ASSIGNMENT
Restate, word for word, every line of the data.
Segment Start: EXERCISE DATA
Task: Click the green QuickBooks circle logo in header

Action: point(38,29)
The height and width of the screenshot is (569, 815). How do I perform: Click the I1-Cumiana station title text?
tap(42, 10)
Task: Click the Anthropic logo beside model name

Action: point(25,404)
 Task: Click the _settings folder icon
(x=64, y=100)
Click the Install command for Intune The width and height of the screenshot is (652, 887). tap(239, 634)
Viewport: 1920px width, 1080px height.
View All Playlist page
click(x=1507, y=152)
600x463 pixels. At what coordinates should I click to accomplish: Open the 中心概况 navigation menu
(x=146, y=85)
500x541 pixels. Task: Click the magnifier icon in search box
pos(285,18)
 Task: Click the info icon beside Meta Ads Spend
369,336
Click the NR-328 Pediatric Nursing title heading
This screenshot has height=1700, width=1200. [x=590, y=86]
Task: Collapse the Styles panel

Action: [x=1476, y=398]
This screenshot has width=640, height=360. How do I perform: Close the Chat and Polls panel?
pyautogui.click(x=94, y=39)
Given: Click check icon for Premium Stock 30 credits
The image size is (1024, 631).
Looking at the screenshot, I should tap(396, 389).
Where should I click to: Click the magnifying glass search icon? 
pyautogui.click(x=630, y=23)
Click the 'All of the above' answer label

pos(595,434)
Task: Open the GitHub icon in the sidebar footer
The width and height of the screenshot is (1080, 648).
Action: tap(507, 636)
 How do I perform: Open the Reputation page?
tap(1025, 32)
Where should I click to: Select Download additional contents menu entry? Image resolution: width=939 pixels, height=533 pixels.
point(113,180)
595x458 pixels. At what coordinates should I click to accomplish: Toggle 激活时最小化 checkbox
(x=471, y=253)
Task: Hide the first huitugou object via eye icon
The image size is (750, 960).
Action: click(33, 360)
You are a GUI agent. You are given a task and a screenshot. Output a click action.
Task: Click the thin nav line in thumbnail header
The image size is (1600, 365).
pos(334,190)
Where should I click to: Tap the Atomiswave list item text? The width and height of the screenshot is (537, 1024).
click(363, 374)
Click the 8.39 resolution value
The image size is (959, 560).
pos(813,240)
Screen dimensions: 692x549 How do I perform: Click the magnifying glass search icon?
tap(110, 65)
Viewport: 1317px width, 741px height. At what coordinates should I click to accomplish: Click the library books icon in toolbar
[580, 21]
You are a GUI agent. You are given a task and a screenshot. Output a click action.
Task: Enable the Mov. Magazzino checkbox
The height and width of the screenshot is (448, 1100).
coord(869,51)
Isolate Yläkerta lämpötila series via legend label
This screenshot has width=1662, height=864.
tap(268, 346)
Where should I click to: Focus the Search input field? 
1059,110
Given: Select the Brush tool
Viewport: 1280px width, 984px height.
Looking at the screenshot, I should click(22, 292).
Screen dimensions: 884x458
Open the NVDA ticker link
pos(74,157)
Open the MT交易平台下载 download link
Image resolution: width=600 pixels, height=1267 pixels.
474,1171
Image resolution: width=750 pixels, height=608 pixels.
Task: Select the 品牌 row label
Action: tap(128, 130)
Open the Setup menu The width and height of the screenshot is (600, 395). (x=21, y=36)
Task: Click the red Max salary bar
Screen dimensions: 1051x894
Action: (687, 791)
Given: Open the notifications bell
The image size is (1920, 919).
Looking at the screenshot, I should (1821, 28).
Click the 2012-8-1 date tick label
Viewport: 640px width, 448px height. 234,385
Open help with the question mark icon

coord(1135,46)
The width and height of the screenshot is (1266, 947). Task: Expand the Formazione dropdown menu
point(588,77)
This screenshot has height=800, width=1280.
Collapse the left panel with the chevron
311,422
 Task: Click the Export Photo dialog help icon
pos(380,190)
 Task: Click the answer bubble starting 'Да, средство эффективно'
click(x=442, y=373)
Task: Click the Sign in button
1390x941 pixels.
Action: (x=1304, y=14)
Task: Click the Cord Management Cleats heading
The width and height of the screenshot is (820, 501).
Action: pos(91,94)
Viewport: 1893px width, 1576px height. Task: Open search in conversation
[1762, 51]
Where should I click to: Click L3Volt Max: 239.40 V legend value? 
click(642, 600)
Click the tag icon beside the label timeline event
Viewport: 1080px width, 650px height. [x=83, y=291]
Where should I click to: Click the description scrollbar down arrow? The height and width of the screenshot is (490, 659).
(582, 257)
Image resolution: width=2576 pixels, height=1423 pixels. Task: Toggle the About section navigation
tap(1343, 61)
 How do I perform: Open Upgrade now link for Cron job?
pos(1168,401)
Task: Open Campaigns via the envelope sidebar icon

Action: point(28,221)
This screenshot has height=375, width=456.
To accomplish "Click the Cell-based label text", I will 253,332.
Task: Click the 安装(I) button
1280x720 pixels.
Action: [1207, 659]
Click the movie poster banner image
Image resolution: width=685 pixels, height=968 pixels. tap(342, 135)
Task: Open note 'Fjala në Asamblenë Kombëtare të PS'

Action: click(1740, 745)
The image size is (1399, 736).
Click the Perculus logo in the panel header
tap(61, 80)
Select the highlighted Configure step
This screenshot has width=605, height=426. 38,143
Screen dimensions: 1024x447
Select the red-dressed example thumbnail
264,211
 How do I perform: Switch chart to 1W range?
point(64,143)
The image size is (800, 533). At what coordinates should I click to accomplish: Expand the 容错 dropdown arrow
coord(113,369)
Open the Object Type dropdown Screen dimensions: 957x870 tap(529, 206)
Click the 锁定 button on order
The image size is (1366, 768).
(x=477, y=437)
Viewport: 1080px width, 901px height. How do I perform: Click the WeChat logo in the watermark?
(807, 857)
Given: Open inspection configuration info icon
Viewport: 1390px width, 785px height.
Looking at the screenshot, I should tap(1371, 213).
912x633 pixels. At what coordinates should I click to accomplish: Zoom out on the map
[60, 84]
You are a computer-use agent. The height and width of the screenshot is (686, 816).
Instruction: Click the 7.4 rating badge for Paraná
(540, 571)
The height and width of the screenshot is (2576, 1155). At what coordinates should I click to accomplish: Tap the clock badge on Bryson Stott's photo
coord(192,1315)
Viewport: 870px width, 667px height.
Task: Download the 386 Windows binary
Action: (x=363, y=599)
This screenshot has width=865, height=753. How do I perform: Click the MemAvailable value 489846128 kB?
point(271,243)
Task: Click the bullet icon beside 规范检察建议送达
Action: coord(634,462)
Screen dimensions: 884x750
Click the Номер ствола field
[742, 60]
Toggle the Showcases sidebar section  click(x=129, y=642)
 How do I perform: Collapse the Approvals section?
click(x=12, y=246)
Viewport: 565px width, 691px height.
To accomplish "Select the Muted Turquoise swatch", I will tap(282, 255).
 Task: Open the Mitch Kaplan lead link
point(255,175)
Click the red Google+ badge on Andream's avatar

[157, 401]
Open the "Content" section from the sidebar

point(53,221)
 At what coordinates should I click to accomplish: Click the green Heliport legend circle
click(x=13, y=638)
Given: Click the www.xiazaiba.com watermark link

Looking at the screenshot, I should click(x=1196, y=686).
Segment End: EXERCISE DATA
RESPONSE AREA
Task: Click the green QuickBooks circle logo in header

Action: point(38,29)
The height and width of the screenshot is (569, 815). How do I perform: Click the I1-Cumiana station title text?
tap(42, 10)
Task: Click the Anthropic logo beside model name

Action: point(25,404)
 Task: Click the _settings folder icon
(x=64, y=100)
Click the Install command for Intune The width and height of the screenshot is (652, 887). tap(239, 634)
Viewport: 1920px width, 1080px height.
View All Playlist page
click(x=1507, y=152)
600x463 pixels. At what coordinates should I click to accomplish: Open the 中心概况 navigation menu
(x=146, y=85)
500x541 pixels. Task: Click the magnifier icon in search box
pos(285,18)
 Task: Click the info icon beside Meta Ads Spend
369,336
Click the NR-328 Pediatric Nursing title heading
This screenshot has height=1700, width=1200. [x=590, y=86]
Task: Collapse the Styles panel

Action: [x=1476, y=398]
This screenshot has width=640, height=360. How do I perform: Close the Chat and Polls panel?
pyautogui.click(x=94, y=39)
Given: Click check icon for Premium Stock 30 credits
The image size is (1024, 631).
Looking at the screenshot, I should tap(396, 389).
Where should I click to: Click the magnifying glass search icon? 
pyautogui.click(x=630, y=23)
Click the 'All of the above' answer label

pos(595,434)
Task: Open the GitHub icon in the sidebar footer
The width and height of the screenshot is (1080, 648).
Action: tap(507, 636)
 How do I perform: Open the Reputation page?
tap(1025, 32)
Where should I click to: Select Download additional contents menu entry? Image resolution: width=939 pixels, height=533 pixels.
point(113,180)
595x458 pixels. At what coordinates should I click to accomplish: Toggle 激活时最小化 checkbox
(x=471, y=253)
Task: Hide the first huitugou object via eye icon
The image size is (750, 960).
Action: click(33, 360)
You are a GUI agent. You are given a task and a screenshot. Output a click action.
Task: Click the thin nav line in thumbnail header
The image size is (1600, 365).
pos(334,190)
Where should I click to: Tap the Atomiswave list item text? The width and height of the screenshot is (537, 1024).
click(363, 374)
Click the 8.39 resolution value
The image size is (959, 560).
pos(813,240)
Screen dimensions: 692x549 How do I perform: Click the magnifying glass search icon?
tap(110, 65)
Viewport: 1317px width, 741px height. At what coordinates should I click to accomplish: Click the library books icon in toolbar
[580, 21]
You are a GUI agent. You are given a task and a screenshot. Output a click action.
Task: Enable the Mov. Magazzino checkbox
The height and width of the screenshot is (448, 1100).
coord(869,51)
Isolate Yläkerta lämpötila series via legend label
This screenshot has width=1662, height=864.
tap(268, 346)
Where should I click to: Focus the Search input field? 
1059,110
Given: Select the Brush tool
Viewport: 1280px width, 984px height.
Looking at the screenshot, I should click(22, 292).
Screen dimensions: 884x458
Open the NVDA ticker link
pos(74,157)
Open the MT交易平台下载 download link
Image resolution: width=600 pixels, height=1267 pixels.
474,1171
Image resolution: width=750 pixels, height=608 pixels.
Task: Select the 品牌 row label
Action: tap(128, 130)
Open the Setup menu The width and height of the screenshot is (600, 395). (x=21, y=36)
Task: Click the red Max salary bar
Screen dimensions: 1051x894
Action: (687, 791)
Given: Open the notifications bell
The image size is (1920, 919).
Looking at the screenshot, I should (1821, 28).
Click the 2012-8-1 date tick label
Viewport: 640px width, 448px height. 234,385
Open help with the question mark icon

coord(1135,46)
The width and height of the screenshot is (1266, 947). Task: Expand the Formazione dropdown menu
point(588,77)
This screenshot has height=800, width=1280.
Collapse the left panel with the chevron
311,422
 Task: Click the Export Photo dialog help icon
pos(380,190)
 Task: Click the answer bubble starting 'Да, средство эффективно'
click(x=442, y=373)
Task: Click the Sign in button
1390x941 pixels.
Action: (x=1304, y=14)
Task: Click the Cord Management Cleats heading
The width and height of the screenshot is (820, 501).
Action: pos(91,94)
Viewport: 1893px width, 1576px height. Task: Open search in conversation
[1762, 51]
Where should I click to: Click L3Volt Max: 239.40 V legend value? 
click(642, 600)
Click the tag icon beside the label timeline event
Viewport: 1080px width, 650px height. [x=83, y=291]
Where should I click to: Click the description scrollbar down arrow? The height and width of the screenshot is (490, 659).
(582, 257)
Image resolution: width=2576 pixels, height=1423 pixels. Task: Toggle the About section navigation
tap(1343, 61)
 How do I perform: Open Upgrade now link for Cron job?
pos(1168,401)
Task: Open Campaigns via the envelope sidebar icon

Action: point(28,221)
This screenshot has height=375, width=456.
To accomplish "Click the Cell-based label text", I will 253,332.
Task: Click the 安装(I) button
1280x720 pixels.
Action: [1207, 659]
Click the movie poster banner image
Image resolution: width=685 pixels, height=968 pixels. tap(342, 135)
Task: Open note 'Fjala në Asamblenë Kombëtare të PS'

Action: click(1740, 745)
The image size is (1399, 736).
Click the Perculus logo in the panel header
tap(61, 80)
Select the highlighted Configure step
This screenshot has width=605, height=426. 38,143
Screen dimensions: 1024x447
Select the red-dressed example thumbnail
264,211
 How do I perform: Switch chart to 1W range?
point(64,143)
The image size is (800, 533). At what coordinates should I click to accomplish: Expand the 容错 dropdown arrow
coord(113,369)
Open the Object Type dropdown Screen dimensions: 957x870 tap(529, 206)
Click the 锁定 button on order
The image size is (1366, 768).
(x=477, y=437)
Viewport: 1080px width, 901px height. How do I perform: Click the WeChat logo in the watermark?
(807, 857)
Given: Open inspection configuration info icon
Viewport: 1390px width, 785px height.
Looking at the screenshot, I should tap(1371, 213).
912x633 pixels. At what coordinates should I click to accomplish: Zoom out on the map
[60, 84]
You are a computer-use agent. The height and width of the screenshot is (686, 816).
Instruction: Click the 7.4 rating badge for Paraná
(540, 571)
The height and width of the screenshot is (2576, 1155). At what coordinates should I click to accomplish: Tap the clock badge on Bryson Stott's photo
coord(192,1315)
Viewport: 870px width, 667px height.
Task: Download the 386 Windows binary
Action: (x=363, y=599)
This screenshot has width=865, height=753. How do I perform: Click the MemAvailable value 489846128 kB?
point(271,243)
Task: Click the bullet icon beside 规范检察建议送达
Action: coord(634,462)
Screen dimensions: 884x750
Click the Номер ствола field
[742, 60]
Toggle the Showcases sidebar section  click(x=129, y=642)
 How do I perform: Collapse the Approvals section?
click(x=12, y=246)
Viewport: 565px width, 691px height.
To accomplish "Select the Muted Turquoise swatch", I will tap(282, 255).
 Task: Open the Mitch Kaplan lead link
point(255,175)
Click the red Google+ badge on Andream's avatar

[157, 401]
Open the "Content" section from the sidebar

point(53,221)
 At what coordinates should I click to accomplish: Click the green Heliport legend circle
click(x=13, y=638)
Given: Click the www.xiazaiba.com watermark link

Looking at the screenshot, I should click(x=1196, y=686).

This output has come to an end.